> _Excerpt to read_:
********
I have learnt a little bit about binary decision diagrams when trying to find out how FPGA synthesis works. The benefits of adopting this form is it is easier to be mapped onto a real life circuit (by comparing a subgraph with the graphs of existing circuit components), and it has a good balance of the complexity of doing $\times$ and $+$.

I'll start with the algorithms for OBDDs because the definition of BDD and OBDD is simple and intuitive, but I'll still put the code which implements this data structure here.

(All BDDs in this article are ordered.)

You can view code of a working implementation here. And there's also a demo of the code (ported to the browser via wasm) by the end of this article.

Convert from formulas

Though the book didn't mention this algorithm, I still want to write this, because in real life, most of times we get logic formulas instead of BDDs as user input.

So suppose we already have a (parsed) logic formula $f$, and we can have all atom variables inside it $v$, we can have a recursive algorithm to convert it into a BDD.

  • if $v$ is empty, then the all variables must have had their values assigned, so we can just wrap the value of $f$ in a node and return it.
********
> _Material shown_:

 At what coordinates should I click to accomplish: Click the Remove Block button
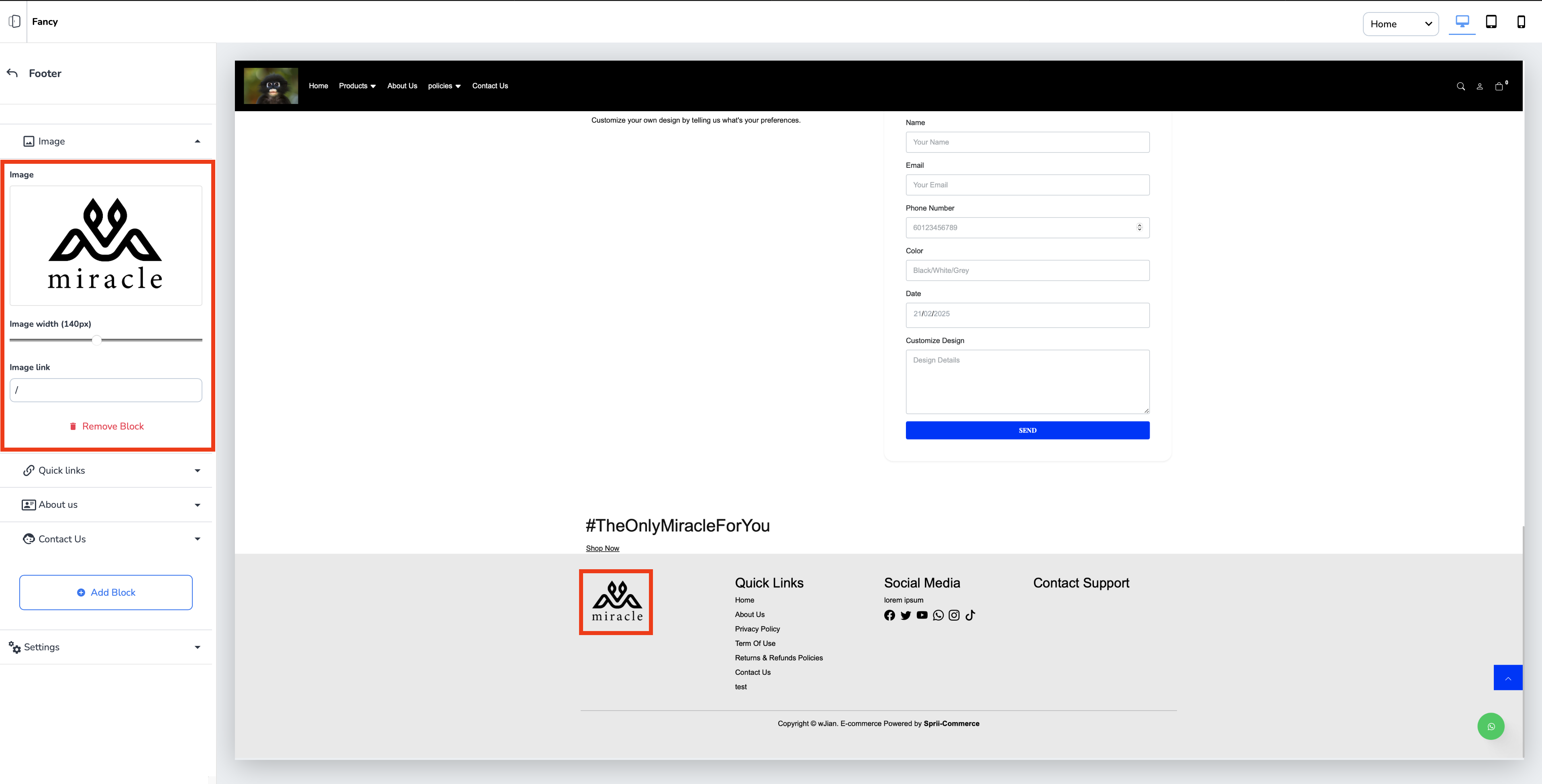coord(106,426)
********
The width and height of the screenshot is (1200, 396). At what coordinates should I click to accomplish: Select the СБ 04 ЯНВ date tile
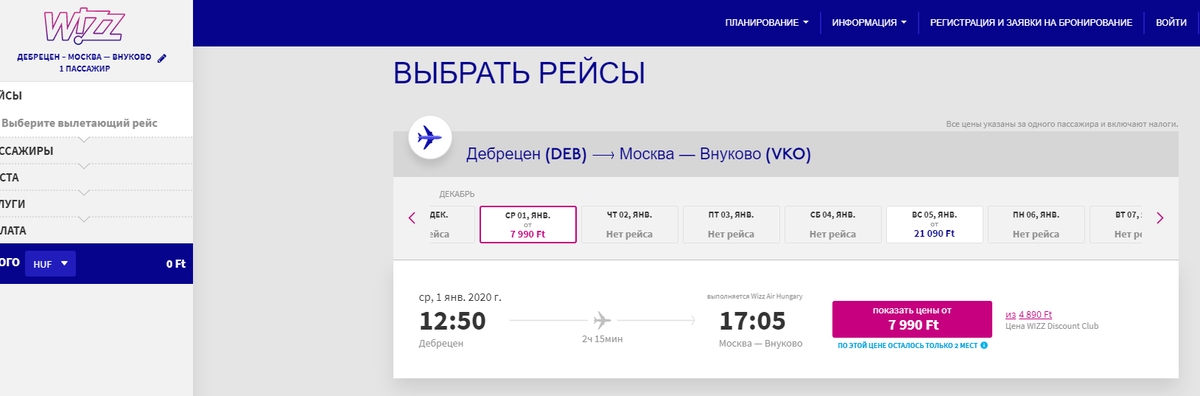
********
> _Written problem 1_: Copy the part of the binary decision diagram article between "So suppose we" and "and return it.", inclusive.
> _Written problem 2_: List every distinct abbreviation written in all capital letters in the binary decision diagram article, in singular form, in the order each first appears.

> _Complete response 1_:
So suppose we already have a (parsed) logic formula $f$, and we can have all atom variables inside it $v$, we can have a recursive algorithm to convert it into a BDD.

  • if $v$ is empty, then the all variables must have had their values assigned, so we can just wrap the value of $f$ in a node and return it.

> _Complete response 2_:
FPGA
OBDD
BDD